Data extracted from a collection:
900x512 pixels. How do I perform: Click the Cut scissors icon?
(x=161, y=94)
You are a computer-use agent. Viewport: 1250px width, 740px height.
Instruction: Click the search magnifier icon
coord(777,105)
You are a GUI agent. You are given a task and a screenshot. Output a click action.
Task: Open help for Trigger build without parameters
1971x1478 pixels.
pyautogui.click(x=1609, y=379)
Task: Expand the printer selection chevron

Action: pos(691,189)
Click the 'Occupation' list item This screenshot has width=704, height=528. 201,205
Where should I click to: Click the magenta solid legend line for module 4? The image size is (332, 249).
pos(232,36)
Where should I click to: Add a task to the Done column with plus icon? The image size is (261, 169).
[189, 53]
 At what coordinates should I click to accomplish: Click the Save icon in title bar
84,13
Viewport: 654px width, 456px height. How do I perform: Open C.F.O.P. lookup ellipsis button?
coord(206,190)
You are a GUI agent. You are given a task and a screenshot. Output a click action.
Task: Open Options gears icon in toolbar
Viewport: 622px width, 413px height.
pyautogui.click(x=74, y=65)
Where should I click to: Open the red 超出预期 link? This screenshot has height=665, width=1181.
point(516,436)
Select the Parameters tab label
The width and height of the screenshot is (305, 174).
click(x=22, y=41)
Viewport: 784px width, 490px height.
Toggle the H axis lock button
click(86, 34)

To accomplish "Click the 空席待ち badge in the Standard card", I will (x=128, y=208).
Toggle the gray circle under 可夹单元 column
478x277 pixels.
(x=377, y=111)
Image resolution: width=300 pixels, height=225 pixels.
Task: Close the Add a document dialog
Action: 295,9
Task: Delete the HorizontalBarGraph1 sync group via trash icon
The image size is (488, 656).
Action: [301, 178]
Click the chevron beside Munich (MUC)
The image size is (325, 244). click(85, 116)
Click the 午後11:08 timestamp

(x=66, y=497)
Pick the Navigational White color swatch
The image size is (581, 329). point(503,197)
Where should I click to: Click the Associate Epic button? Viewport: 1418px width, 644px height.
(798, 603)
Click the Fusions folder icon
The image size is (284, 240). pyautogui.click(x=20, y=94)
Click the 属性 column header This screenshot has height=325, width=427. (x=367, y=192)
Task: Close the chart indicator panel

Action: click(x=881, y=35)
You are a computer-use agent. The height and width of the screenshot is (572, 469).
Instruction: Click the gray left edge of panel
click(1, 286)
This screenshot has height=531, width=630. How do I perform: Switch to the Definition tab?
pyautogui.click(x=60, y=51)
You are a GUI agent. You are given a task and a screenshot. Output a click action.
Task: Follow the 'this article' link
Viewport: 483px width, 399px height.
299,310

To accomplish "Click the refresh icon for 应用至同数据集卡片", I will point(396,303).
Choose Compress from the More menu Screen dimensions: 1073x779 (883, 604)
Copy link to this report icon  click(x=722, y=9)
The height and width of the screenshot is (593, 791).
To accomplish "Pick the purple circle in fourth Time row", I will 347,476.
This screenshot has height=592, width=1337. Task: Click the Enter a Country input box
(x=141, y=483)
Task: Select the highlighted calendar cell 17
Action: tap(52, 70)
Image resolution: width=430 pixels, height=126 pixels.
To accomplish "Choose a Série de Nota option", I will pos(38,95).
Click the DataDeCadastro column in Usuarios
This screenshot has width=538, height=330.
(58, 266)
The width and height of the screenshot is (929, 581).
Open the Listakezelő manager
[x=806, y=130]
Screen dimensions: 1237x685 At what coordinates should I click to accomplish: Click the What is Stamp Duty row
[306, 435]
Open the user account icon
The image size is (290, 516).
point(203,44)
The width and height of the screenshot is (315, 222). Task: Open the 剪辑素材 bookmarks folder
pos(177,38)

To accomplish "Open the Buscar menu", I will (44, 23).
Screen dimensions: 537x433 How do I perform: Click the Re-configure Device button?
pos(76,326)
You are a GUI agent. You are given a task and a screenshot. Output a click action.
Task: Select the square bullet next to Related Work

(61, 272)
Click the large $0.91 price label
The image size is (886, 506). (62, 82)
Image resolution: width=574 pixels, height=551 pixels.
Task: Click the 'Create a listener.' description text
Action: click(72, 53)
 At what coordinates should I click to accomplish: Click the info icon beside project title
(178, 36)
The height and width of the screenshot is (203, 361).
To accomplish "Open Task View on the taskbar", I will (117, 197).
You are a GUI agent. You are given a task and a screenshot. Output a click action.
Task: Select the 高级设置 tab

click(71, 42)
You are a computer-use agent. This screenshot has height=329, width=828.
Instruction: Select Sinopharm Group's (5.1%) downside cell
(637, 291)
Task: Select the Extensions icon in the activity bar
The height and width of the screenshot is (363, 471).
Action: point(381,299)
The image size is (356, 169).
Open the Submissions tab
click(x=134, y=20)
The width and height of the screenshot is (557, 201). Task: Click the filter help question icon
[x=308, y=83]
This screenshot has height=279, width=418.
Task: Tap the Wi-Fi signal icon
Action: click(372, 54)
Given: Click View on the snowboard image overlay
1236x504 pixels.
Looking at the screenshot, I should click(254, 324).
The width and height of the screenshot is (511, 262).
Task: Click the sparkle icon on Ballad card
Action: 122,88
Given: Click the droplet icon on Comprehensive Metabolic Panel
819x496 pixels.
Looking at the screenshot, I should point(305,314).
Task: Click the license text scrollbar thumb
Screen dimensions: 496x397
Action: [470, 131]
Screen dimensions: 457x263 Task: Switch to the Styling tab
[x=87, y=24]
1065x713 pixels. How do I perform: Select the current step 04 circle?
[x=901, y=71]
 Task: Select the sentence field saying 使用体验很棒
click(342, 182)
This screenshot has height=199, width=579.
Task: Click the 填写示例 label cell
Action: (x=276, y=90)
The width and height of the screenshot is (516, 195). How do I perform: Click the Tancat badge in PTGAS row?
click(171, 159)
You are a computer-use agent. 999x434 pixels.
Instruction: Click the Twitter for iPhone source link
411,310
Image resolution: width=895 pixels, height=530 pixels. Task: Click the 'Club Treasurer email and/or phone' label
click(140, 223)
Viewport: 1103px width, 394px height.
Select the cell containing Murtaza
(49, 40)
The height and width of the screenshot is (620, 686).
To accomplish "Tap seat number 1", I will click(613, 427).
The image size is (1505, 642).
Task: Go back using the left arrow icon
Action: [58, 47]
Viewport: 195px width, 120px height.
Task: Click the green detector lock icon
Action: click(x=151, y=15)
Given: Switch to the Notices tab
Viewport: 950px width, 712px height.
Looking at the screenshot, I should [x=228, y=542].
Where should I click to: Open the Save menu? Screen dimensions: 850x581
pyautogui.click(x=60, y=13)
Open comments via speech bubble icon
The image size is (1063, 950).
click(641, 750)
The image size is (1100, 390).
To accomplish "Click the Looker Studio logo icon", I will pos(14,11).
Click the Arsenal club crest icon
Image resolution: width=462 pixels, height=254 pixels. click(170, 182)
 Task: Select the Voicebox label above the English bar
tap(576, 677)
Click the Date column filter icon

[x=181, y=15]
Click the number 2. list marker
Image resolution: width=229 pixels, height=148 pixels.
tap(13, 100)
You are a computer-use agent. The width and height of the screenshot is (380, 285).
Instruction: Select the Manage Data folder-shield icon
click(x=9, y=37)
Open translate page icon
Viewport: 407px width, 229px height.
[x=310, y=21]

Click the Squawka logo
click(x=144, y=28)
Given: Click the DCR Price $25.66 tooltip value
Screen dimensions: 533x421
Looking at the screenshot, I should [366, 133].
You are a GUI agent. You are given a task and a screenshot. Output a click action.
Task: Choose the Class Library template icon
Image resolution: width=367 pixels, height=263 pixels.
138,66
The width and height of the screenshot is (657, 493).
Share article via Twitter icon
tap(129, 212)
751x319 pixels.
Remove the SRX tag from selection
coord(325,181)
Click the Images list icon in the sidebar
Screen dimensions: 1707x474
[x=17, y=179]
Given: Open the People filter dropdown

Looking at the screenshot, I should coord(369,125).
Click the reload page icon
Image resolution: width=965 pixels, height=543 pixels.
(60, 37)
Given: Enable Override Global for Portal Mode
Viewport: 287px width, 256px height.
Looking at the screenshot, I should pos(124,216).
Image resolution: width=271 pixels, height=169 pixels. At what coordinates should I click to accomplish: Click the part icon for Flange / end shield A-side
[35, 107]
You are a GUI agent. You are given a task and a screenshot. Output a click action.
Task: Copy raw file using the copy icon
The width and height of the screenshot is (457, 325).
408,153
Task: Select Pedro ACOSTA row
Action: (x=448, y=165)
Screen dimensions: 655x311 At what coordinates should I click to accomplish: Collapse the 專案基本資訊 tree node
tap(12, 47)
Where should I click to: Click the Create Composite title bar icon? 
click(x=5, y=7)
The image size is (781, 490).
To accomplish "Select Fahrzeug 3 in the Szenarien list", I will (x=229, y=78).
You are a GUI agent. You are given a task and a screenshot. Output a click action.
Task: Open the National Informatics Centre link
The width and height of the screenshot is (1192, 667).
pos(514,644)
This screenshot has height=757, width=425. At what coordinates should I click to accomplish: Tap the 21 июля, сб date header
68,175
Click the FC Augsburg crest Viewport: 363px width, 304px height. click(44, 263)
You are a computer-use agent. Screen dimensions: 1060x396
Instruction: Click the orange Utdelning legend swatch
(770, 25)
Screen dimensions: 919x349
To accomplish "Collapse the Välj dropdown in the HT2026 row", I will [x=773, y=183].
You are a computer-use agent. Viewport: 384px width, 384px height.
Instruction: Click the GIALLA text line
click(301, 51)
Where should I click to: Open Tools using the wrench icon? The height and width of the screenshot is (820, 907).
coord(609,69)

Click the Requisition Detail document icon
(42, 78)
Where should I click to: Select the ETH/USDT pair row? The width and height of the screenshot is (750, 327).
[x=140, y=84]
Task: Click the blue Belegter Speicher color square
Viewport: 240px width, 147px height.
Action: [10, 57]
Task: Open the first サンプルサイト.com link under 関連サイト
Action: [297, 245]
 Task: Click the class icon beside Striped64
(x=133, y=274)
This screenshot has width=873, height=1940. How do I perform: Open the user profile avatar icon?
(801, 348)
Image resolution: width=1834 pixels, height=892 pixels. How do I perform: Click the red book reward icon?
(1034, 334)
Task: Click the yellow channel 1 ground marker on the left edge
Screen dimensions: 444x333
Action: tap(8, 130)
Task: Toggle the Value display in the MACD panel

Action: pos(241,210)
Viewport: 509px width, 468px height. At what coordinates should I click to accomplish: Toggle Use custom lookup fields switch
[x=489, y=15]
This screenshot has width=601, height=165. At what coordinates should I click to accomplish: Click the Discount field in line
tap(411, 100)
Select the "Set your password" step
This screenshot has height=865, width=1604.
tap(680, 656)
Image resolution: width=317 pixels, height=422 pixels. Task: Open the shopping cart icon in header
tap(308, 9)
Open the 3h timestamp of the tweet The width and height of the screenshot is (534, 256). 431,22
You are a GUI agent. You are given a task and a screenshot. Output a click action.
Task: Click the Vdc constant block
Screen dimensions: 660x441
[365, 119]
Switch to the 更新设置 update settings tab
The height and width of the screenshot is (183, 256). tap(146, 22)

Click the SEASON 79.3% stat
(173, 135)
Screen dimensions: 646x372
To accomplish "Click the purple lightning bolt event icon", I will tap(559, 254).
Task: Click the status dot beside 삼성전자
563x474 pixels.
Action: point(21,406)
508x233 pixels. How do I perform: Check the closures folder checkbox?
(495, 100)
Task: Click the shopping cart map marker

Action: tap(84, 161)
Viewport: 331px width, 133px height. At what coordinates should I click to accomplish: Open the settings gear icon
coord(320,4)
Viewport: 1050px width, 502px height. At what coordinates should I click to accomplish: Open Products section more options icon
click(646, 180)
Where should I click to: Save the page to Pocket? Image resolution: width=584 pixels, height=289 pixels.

→ Directions
Reproduce every line above containing "Copy".

→ Completed exercise
Copy link to this report icon  click(x=722, y=9)
Task: Copy raw file using the copy icon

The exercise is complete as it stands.